### Listing

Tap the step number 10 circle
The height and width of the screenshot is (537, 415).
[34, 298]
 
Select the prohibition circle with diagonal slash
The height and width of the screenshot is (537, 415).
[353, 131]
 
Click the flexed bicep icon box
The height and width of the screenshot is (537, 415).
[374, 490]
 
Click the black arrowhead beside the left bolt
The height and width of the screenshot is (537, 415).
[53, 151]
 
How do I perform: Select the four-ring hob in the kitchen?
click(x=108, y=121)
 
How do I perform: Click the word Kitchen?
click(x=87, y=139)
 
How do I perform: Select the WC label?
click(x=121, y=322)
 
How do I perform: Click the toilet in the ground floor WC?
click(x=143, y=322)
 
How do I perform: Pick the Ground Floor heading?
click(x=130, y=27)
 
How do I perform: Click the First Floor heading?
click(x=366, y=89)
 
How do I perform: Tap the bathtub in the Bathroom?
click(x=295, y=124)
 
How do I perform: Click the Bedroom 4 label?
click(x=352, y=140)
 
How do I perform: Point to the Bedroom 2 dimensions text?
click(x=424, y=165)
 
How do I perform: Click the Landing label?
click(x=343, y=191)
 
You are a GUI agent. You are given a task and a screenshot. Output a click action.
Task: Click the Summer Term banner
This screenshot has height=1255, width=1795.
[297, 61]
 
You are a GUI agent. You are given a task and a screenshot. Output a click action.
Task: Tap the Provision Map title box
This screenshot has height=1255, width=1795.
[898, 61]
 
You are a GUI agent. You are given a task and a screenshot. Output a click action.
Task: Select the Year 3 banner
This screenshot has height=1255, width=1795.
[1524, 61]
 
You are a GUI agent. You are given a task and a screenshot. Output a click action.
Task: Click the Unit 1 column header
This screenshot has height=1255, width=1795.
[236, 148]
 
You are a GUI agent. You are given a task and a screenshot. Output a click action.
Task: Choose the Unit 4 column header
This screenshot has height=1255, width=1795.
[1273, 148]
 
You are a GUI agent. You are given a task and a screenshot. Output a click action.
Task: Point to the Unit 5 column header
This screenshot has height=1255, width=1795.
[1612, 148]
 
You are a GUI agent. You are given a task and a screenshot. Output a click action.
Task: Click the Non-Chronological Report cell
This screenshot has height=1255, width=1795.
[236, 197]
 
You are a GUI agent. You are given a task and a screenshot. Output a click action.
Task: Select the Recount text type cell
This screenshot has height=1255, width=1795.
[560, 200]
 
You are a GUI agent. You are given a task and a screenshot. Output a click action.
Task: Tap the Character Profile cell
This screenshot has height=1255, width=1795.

######

Task objective = Retype the data above from the line with "Select the prohibition" to the line with "click(x=108, y=121)", keeping every character identical.

Written reply =
Select the prohibition circle with diagonal slash
The height and width of the screenshot is (537, 415).
[353, 131]
 
Click the flexed bicep icon box
The height and width of the screenshot is (537, 415).
[374, 490]
 
Click the black arrowhead beside the left bolt
The height and width of the screenshot is (537, 415).
[53, 151]
 
How do I perform: Select the four-ring hob in the kitchen?
click(x=108, y=121)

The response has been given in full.